**DIRECTIONS FOR THIS TASK**
List the lines of the data below as a numbered list, starting at the line containing "Select the 'Generalised" and ending at the line containing "tap(159, 253)", with blank lines dropped.

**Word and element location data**
● ● ●

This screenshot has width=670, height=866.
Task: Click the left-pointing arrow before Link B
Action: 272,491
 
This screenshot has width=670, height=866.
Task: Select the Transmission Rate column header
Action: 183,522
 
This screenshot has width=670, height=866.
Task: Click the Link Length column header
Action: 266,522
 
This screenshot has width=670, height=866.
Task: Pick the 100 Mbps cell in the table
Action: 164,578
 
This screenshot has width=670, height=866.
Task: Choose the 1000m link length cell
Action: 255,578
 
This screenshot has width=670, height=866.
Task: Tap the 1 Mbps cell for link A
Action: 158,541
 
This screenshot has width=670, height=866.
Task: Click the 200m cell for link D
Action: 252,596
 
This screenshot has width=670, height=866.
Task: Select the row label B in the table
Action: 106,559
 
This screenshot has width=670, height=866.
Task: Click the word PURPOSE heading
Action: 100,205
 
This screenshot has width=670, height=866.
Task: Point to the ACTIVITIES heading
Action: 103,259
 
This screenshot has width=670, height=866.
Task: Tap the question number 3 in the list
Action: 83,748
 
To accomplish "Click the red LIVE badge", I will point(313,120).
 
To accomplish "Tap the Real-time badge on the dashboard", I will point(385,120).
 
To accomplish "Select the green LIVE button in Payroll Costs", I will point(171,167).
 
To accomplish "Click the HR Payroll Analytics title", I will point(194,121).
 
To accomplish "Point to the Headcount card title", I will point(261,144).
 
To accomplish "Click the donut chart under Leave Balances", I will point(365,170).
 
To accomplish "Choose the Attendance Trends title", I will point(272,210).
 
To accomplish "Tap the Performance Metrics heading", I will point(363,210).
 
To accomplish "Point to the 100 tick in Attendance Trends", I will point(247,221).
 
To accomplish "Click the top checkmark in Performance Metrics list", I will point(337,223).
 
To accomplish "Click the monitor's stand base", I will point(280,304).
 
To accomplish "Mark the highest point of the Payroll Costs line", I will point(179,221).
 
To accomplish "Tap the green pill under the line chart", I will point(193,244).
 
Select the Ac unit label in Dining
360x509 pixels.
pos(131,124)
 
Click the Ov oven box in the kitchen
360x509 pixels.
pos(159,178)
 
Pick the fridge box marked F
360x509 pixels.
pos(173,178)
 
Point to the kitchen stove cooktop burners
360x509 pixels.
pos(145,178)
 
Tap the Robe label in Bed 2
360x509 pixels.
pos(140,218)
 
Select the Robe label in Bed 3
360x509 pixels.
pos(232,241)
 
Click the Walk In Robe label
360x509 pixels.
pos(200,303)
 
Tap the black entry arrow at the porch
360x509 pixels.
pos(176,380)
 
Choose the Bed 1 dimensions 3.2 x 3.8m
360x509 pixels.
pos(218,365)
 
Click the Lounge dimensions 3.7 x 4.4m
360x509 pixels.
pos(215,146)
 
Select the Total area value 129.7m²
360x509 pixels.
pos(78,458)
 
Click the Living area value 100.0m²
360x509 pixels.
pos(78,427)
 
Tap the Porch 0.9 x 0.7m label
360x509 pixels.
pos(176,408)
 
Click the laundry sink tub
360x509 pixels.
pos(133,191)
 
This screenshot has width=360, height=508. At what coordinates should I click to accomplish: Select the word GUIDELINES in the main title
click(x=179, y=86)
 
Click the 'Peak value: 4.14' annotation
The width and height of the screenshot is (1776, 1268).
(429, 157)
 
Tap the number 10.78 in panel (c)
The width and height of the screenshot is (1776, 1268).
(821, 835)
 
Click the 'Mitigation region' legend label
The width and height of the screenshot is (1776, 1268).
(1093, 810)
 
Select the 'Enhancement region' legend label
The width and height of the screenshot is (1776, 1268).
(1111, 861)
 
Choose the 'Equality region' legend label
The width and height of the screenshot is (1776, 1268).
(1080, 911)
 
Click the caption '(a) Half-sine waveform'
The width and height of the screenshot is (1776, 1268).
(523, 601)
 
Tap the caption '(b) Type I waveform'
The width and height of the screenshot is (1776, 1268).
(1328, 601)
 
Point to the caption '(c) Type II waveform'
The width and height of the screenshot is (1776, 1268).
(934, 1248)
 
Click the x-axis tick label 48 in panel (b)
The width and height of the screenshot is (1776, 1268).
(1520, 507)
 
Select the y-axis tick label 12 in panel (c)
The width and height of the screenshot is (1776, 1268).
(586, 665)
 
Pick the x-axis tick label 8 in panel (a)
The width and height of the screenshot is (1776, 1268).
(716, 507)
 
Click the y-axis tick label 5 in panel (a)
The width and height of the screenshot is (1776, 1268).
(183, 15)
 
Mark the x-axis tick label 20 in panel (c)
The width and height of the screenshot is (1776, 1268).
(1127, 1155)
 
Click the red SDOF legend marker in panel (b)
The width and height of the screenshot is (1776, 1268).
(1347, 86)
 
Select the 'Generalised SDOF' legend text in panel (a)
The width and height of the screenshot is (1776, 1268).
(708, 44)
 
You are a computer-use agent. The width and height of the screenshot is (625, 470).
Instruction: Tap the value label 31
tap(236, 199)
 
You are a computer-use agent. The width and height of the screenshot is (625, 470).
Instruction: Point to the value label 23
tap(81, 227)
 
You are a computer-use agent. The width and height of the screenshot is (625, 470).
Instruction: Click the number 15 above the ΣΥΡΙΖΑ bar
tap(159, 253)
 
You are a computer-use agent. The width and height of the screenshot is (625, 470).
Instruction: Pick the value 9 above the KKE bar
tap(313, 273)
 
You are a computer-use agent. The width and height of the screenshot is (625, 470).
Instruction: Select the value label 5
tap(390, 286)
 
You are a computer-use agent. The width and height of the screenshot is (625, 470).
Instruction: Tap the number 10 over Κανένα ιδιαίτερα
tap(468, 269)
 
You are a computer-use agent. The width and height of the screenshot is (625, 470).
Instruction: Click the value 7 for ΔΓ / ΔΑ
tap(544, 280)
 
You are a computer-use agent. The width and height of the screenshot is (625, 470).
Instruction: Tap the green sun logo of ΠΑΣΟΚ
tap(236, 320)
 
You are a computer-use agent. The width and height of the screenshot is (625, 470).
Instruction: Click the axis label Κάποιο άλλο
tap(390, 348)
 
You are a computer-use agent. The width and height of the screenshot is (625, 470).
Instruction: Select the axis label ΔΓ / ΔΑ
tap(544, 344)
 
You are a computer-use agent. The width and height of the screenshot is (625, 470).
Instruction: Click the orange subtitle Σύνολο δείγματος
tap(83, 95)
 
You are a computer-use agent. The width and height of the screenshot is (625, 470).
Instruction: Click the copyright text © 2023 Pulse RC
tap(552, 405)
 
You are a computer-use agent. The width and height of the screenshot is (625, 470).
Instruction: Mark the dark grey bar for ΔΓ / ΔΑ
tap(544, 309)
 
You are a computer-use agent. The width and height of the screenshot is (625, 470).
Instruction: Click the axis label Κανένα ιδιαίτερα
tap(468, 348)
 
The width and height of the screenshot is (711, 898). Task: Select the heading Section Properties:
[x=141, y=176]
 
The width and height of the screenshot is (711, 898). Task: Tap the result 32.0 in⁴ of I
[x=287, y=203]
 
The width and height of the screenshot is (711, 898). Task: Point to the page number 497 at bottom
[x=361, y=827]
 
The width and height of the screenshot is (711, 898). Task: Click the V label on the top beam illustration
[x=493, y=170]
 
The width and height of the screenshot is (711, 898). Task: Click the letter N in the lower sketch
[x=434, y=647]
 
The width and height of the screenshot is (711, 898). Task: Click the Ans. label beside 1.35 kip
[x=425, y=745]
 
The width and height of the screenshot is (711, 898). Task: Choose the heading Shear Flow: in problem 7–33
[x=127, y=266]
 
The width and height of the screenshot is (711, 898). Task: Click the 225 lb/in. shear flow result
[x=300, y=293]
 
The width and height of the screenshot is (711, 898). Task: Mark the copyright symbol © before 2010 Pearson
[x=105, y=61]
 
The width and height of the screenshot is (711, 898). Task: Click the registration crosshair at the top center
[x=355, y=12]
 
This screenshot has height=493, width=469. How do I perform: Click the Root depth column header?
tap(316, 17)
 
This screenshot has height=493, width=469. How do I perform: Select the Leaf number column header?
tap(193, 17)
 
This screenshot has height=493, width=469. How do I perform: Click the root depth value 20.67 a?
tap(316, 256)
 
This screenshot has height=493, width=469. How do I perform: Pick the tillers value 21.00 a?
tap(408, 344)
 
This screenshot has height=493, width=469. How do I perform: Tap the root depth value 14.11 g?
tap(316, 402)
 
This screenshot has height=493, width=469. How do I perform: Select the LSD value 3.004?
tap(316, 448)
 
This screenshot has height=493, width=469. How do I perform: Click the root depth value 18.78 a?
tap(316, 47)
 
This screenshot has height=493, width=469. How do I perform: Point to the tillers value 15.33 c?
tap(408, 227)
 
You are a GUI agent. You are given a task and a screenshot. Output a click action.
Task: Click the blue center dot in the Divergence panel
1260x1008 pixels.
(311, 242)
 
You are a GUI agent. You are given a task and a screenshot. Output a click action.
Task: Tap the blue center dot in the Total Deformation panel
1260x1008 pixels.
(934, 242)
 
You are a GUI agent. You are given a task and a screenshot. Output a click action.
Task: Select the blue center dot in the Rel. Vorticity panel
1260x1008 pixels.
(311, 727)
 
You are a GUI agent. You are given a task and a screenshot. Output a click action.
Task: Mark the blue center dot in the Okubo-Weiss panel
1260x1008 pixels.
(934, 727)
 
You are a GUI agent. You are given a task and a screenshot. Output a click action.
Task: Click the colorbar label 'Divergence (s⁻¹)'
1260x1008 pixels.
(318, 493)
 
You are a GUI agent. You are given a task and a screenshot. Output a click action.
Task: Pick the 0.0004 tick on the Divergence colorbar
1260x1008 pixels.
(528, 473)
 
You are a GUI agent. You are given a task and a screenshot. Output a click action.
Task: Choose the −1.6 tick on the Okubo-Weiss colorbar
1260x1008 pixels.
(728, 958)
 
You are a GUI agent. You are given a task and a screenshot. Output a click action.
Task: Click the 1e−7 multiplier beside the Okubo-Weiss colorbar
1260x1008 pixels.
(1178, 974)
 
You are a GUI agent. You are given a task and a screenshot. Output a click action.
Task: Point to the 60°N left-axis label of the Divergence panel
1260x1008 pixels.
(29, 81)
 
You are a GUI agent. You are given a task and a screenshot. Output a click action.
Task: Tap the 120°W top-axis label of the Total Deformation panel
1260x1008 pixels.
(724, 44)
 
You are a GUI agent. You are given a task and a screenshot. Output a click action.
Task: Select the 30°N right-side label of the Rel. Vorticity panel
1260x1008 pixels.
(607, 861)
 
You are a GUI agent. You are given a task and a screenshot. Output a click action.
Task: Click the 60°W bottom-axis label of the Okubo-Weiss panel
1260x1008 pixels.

● ● ●

**FINISHED TASK**
1. Select the 'Generalised SDOF' legend text in panel (a)
2. The width and height of the screenshot is (1776, 1268).
3. (708, 44)
4. You are a computer-use agent. The width and height of the screenshot is (625, 470).
5. Instruction: Tap the value label 31
6. tap(236, 199)
7. You are a computer-use agent. The width and height of the screenshot is (625, 470).
8. Instruction: Point to the value label 23
9. tap(81, 227)
10. You are a computer-use agent. The width and height of the screenshot is (625, 470).
11. Instruction: Click the number 15 above the ΣΥΡΙΖΑ bar
12. tap(159, 253)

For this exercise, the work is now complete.